The real innovation is in the new genre of databases, developer frameworks, social coding services and the APIs enriched with context through data analysis.


It’s not to say the cloud lacks value. It has plenty of that. The cloud is really all about value. Prices continue to drop for compute and storage. On Joyent, a developer can now pay by the second.


But look deep into the infrastructure and there are signs even there of the developer’s work. Hearing more about this idea of the software defined data center? It’s this concept that software, not metal switches, do the work with APIs connecting it all together. The APIs connect networks, data stores, all forms of clients and databases, etc. It’s the act of the network going to the app instead of the other way around.
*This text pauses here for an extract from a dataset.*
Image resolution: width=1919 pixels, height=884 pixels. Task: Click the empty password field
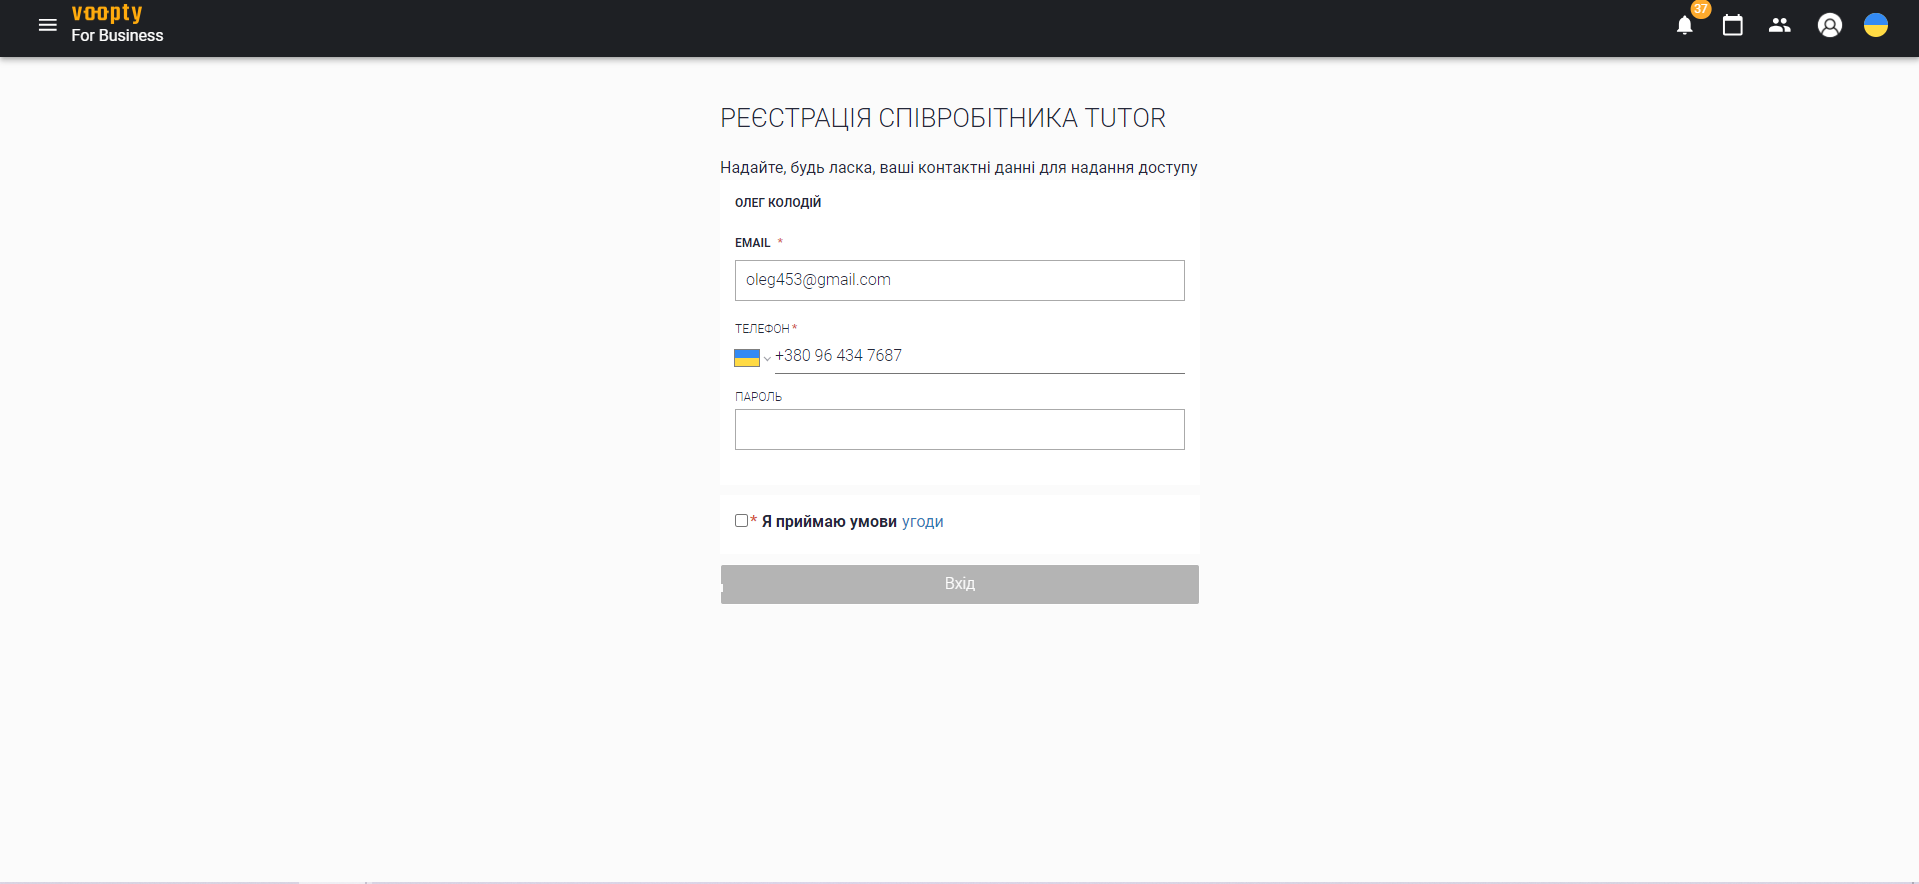point(959,430)
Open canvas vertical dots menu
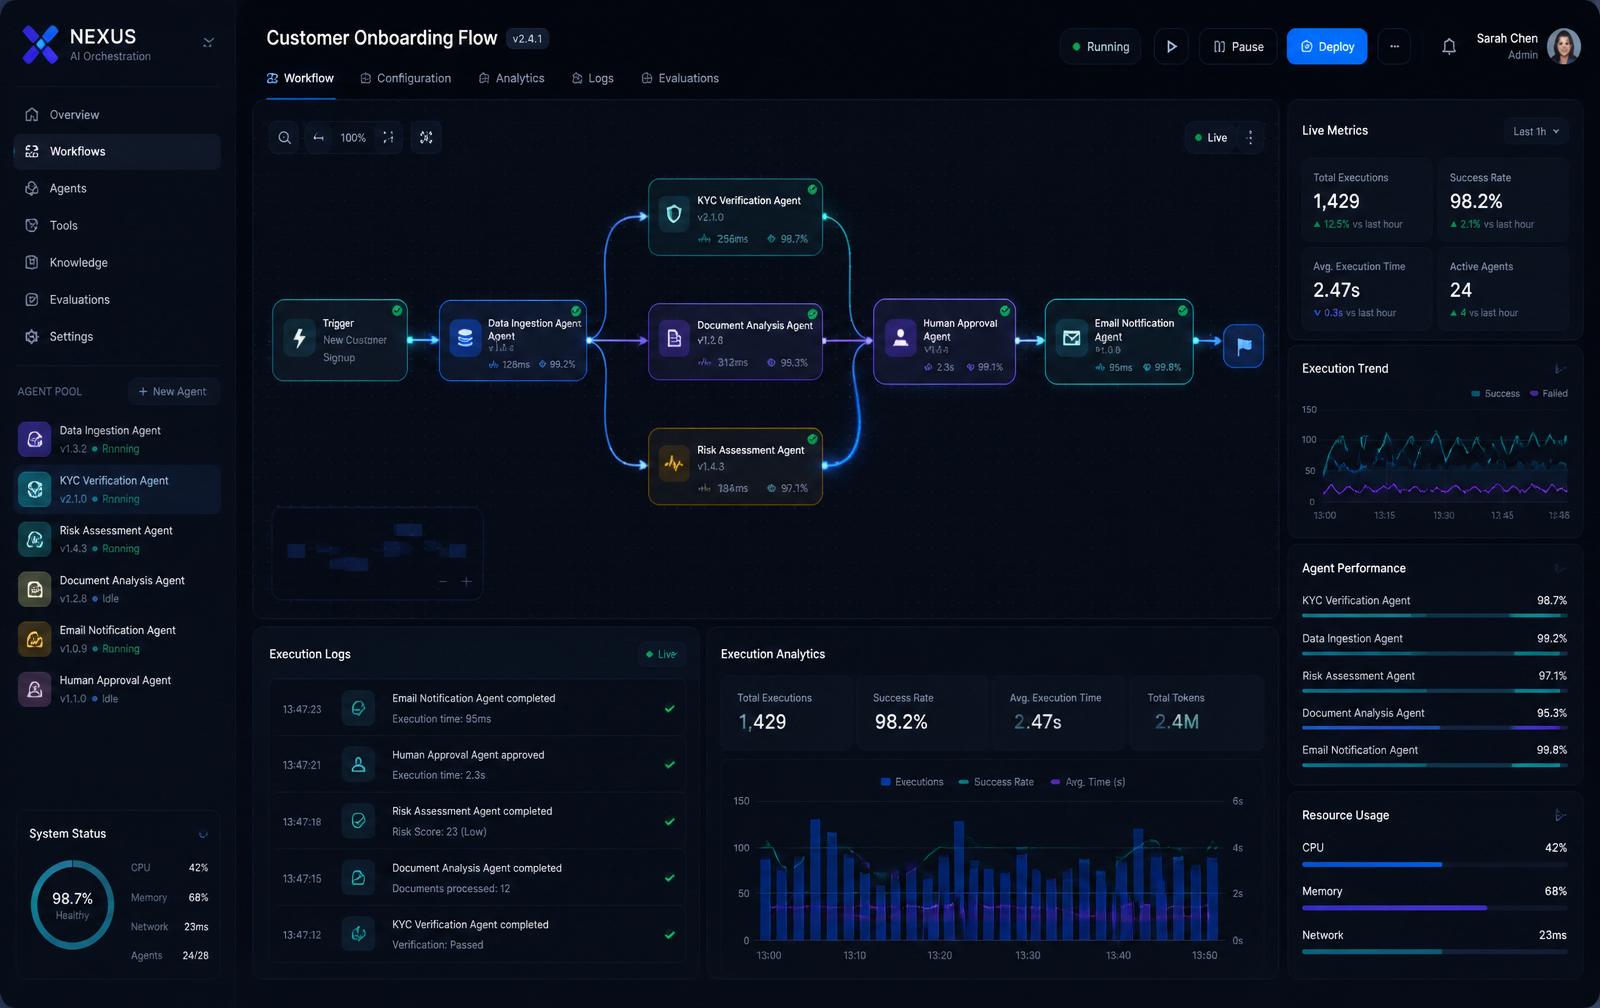The image size is (1600, 1008). (x=1250, y=138)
So all the machines and the pipes are getting abstracted and the developer, arguably, is driving that change. The smartphone is a server. As again illustrated by Joyent with Project Manta, the big storage and network machines are now becoming part of the operating system. Compute and storage are coming together and in-memory databases make for split-second analytics.


Just.me Founder Keith Teare (who is also one of the original TechCrunch founders), said on The Gillmor Gang this week that the cloud is a constant, but it does nor constantly do the same things. The place for change is looking at how it is used. The real shift is how the cloud is consumed. Some of it is apps, some of it is devices  while some data is pushed and some of it is pulled. The cloud is a data integrator (Message Bus) and a data store but not necessarily meant to be consumed just through a browser.


Andreessen Horowitz Partner Peter Levine said in an interview this past week that 15 to 20 years ago it was all Microsoft with the WinAPI. Every program and every API call was done to Windows. Now we see the entire disaggregation of the API. Companies now expect APIs. All of that has helped accelerate development.


It is the year of the developer, and that is evident with GitHub, which now has about 10,0000 subscribers signing up every day, Levine previously said.


For the past few years, the developer crescendo has lifted the cloud. The cloud players are interested in what the developers are doing. As Levine said, developers make it possible for us to have functioning super computers in our hands.


And so take another look when the news hits about more big legacy players happily talking about the greatness of the cloud. Sure it’s awesome, but it would be meaningless if it were not for all those developers using it to make all the cool things we use everyday on those supercomputers we have ready in our pockets to connect us to the world.